Does it support medical care, etc?
I could really use some links to websites explaining this, as well as links to sites with some sort of an opinion paper on what we could place this tax on instead, or about how we could eliminate it compleatly if we were to ban smoking nationwide.
I’m doing a persuasive essay for school in which I am persuading the people in my class to support a nationwide smoking ban.
Help is greatly appreciated. =)
I live in Texas…
Hope that helps.

It depends. Taxes on cigarette sales are collected by the federal and state governments and these taxes go into the governments’ general funds. They are used to pay for everything the government spends money on. In recent decades, whenever an increase to the existing taxes on tobacco has been passed, it has always passed under the argument that smoking causes greater health costs, so the "extra" tax money is supposed to be used to fund these costs, plus programs/advertising to encourage/assist quitting.

PROBLEM A
Quote the passage on cigarette taxes word for word, starting at "Does it support" and ending at "greatly appreciated. =)".
PROBLEM B
Extend the passage on cigarette taxes, starting right after its last sentence.
The data are not needed for this work.

DATA PROVIDED
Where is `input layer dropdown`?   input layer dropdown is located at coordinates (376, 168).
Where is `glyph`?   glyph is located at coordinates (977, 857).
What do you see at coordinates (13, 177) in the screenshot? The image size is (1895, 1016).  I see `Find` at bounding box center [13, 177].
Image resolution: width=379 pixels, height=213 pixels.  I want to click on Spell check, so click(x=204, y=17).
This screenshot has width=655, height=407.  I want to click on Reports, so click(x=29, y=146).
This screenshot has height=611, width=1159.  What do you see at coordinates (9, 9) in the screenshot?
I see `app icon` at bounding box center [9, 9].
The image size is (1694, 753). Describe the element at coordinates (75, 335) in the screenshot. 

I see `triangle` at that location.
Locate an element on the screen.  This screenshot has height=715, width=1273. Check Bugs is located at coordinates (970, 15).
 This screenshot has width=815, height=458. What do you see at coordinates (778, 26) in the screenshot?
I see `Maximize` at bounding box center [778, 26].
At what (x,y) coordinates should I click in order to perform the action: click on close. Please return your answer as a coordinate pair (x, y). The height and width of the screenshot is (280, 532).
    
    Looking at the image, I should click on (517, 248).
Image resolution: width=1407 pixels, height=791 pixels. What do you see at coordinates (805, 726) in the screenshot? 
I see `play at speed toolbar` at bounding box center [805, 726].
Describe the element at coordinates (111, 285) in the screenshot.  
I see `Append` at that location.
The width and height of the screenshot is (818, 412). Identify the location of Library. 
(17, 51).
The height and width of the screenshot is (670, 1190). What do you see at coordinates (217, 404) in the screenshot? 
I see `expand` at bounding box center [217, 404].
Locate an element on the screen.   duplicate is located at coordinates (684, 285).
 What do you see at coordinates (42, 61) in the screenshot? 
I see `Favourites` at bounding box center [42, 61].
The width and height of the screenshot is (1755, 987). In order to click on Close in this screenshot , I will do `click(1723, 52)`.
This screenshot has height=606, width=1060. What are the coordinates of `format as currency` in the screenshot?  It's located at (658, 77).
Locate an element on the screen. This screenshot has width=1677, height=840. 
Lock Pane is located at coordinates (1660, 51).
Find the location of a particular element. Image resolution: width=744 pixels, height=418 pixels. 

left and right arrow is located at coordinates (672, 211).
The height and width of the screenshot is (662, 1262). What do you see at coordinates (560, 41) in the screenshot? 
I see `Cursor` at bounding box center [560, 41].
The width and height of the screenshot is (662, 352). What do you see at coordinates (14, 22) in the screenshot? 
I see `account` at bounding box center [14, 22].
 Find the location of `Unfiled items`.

EXERCISE ANSWER A
Does it support medical care, etc?
I could really use some links to websites explaining this, as well as links to sites with some sort of an opinion paper on what we could place this tax on instead, or about how we could eliminate it compleatly if we were to ban smoking nationwide.
I’m doing a persuasive essay for school in which I am persuading the people in my class to support a nationwide smoking ban.
Help is greatly appreciated. =)

EXERCISE ANSWER B
If you look at it, it is like a Catch 22. They raise taxes on tobacco to cover additional costs that tobacco causes and to try to get people to quit. But if people quit, then tax revenues from tobacco would go down. The government can’t afford to have these tax revenues disappear, so they will need to raise these taxes again to ensure that their tax revenues from tobacco doesn’t go down. In a way, you could say that the last thing the government would want would be for everyone to just quit smoking one day.

Besides, growing tobacco is a huge part of the economy for many southern states. You won’t see a general ban on smoking (or see tobacco being outlawed), because you would go up against not just the tobacco companies and their lobbyists, but the senators and congressmen from these southern states that rely heavily on tobacco as a part of their economy. You wouldn’t want to be the senator that has to go before their constituents and say that the people that voted him into office is now out of work and on unemployment and is now going to lose their homes to foreclosure because he (or she) voted to outlaw tobacco.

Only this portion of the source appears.